Ce sont surtout des permis de pêche hauturière qui intriguent. Selon nos informations, Niresh Gurroby s’est spécialisé dans une drôle de pêche. À l’aide de vedettes rapides, il allait à la rencontre de navires croisant en haute mer à parfois 30 à 40 km de nos côtes pour prendre livraison de poissons pêchés légalement et illégalement par les navires pilleurs d’océans, et aussi de drogue. Si les produits de la mer étaient acheminés vers les usines opérées par la fratrie avec laquelle il s’est réconcilié, les autres produits étaient débarqués un peu partout dans le Nord.

Et les garde-côtes et garde-pêche dans tout cela ? On ne sait pas s’ils n’avaient pas les moyens de surveiller ces vedettes trop rapides pour eux ou s’ils ont regardé ailleurs. Même les produits de mer rapportés par les Gurroby n’étaient, semble-t-il, pas légaux. On nous parle de bébés langoustes et de bébés poulpes (ourite). Or, ils n’ont jamais été inquiétés même si des photos de prises illicites ont été envoyées aux autorités.

Selon Me Rama Valayden, l’avocat de Ritesh Gurroby, l’arrestation de dimanche a été rendue possible quand son client s’est rendu volontairement à la police. L’homme de loi demande que les caméras se trouvant sur les lieux soient examinées pour découvrir la vérité. Ritesh Gurroby est-il concerné par ces saisies de drogue même indirectement à travers son frère ou toute autre personne ? La police s’acharne-t-elle sur lui ou est-elle en présence d’éléments lui permettant de le soupçonner d’être impliqué dans le trafic d’héroïne ? Deux ans de cela, le même Ritesh était à côté d’Alain Laridon pour dénoncer la brutalité policière et l’arrestation arbitraire dont il aurait été victime.
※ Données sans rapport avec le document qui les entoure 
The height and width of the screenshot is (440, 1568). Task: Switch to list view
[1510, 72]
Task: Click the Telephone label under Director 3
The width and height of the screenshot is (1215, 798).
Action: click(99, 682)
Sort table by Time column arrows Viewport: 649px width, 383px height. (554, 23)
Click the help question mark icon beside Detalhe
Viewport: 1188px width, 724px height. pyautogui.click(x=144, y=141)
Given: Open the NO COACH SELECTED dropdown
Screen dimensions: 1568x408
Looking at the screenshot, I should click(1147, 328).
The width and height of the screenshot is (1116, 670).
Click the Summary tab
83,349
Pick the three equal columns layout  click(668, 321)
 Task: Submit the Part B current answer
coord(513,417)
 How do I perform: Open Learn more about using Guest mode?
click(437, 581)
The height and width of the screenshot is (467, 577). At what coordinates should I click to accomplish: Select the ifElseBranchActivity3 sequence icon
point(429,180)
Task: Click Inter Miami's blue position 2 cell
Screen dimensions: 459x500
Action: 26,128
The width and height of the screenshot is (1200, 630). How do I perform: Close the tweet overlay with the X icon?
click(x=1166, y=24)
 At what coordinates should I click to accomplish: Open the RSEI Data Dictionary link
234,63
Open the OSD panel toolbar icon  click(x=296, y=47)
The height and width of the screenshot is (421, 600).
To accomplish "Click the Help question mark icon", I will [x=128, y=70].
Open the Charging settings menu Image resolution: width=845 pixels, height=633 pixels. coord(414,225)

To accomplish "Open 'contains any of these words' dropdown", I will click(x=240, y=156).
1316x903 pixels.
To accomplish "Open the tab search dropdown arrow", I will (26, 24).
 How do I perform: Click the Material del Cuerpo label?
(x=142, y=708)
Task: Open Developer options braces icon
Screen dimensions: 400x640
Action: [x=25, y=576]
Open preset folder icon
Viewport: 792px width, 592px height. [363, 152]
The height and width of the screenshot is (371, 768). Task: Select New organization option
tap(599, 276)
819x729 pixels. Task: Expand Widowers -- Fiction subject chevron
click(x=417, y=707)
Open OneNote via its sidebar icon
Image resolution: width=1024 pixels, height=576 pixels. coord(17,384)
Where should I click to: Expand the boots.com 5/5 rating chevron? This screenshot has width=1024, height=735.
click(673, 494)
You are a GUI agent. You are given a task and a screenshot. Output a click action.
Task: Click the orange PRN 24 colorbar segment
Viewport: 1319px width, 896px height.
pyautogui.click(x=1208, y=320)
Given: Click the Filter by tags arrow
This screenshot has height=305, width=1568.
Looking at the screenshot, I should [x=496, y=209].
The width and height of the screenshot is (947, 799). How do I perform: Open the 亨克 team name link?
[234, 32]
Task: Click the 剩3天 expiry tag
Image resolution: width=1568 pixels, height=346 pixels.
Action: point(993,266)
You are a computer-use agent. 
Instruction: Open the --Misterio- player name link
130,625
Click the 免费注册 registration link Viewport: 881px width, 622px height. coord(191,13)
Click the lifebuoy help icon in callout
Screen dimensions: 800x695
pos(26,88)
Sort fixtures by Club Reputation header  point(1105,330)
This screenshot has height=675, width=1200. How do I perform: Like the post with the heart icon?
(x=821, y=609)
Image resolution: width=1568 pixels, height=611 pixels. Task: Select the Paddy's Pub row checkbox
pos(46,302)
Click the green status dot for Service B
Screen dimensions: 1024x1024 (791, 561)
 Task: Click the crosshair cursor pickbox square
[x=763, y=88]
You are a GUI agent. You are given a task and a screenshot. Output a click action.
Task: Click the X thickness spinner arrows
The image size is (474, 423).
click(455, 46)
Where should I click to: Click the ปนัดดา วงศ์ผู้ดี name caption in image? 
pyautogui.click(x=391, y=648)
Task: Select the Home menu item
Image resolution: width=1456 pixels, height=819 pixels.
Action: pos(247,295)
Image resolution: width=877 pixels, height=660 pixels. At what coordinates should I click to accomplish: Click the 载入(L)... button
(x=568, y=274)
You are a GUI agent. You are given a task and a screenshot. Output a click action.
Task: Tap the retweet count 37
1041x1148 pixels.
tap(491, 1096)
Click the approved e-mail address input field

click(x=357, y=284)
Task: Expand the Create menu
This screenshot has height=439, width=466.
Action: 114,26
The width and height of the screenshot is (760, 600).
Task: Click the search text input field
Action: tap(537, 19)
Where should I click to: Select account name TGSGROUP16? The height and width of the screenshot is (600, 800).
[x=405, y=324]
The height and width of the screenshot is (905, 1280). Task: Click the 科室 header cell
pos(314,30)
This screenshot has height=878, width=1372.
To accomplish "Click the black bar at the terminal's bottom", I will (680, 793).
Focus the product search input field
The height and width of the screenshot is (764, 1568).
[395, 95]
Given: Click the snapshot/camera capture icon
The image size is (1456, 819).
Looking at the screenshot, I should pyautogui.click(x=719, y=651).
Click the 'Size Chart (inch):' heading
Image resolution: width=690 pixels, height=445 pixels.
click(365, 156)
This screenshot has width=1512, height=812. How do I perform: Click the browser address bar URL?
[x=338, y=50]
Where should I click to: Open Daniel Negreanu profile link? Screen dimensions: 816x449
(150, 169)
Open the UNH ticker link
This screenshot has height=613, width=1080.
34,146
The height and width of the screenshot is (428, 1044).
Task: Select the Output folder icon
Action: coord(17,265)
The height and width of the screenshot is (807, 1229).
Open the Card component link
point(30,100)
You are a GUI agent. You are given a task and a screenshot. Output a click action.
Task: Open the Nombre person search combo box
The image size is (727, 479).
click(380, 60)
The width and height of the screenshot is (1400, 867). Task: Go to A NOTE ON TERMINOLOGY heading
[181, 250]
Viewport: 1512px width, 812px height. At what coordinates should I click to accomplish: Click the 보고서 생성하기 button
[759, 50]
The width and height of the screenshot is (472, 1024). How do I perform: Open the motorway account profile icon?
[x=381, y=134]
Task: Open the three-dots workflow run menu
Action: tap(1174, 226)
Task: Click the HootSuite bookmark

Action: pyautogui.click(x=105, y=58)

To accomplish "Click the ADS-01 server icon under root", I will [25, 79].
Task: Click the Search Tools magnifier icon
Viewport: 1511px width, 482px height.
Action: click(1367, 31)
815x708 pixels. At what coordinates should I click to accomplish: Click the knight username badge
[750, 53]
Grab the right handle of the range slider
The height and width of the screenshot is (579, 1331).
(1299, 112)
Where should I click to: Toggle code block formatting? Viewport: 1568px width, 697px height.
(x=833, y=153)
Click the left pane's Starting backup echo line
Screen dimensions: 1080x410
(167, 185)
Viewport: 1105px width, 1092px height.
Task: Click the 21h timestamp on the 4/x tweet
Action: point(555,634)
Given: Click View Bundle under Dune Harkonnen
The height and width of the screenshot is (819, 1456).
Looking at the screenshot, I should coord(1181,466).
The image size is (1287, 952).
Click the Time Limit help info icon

Le DCP Choolun Bhojoo: «Une coopération régionale a abouti à cette grosse saisie»

Le DCP Choolun Bhojoo intervenait lors de la saisie importante de dimanche. «La grande opération d’hier est l’aboutissement d’une série d’opérations qui ont mené à des saisies de drogue, d’argent et un certain nombre d’arrestations. Hier, c’était le climax de cette série d’opérations qui ont demandé beaucoup de planifications. Cela a demandé beaucoup de travail sur le terrain et l’implication de beaucoup de personnel. C’est le fruit d’un travail de fourmi et d’une bonne coordination. Surtout l’engagement et le courage des éléments de l’ADSU qui ont cru dans cette opération car ils se sont donnés corps et âme pour qu’elle soit un succès.» Il ajoute qu’il a démarré une enquête et qu’il suit de très près cette opération. «Nous avons eu des partenaires locaux ainsi qu’une coopération régionale de l’océan Indien dans cette grande saisie.»

Les 157 kg d’héroïne dissimulés dans des compresseurs et retrouvés dans le port, les 110 kg de la même drogue saisis au large du Coin-de-Mire et les 95 kg de cocaïne trouvés dans une tractopelle chez Scomat : ce sont trois des plus grosses saisies de drogue dans l’île ces dernières années. Qui sont derrière ces importations ? Autant de questions qui restent, pour l’heure, sans réponses. Nous l’avons aussi interrogé par rapport aux autres grosses saisies dans le passé. «Ce sont des enquêtes complexes et il y a eu des arrestations. On essaie de mettre les bouchées doubles pour compléter ces enquêtes. En ce qui concerne les autres grosses saisies, nous sommes déjà arrivés à dix arrestations au fur et à mesure que les enquêteurs avancent.»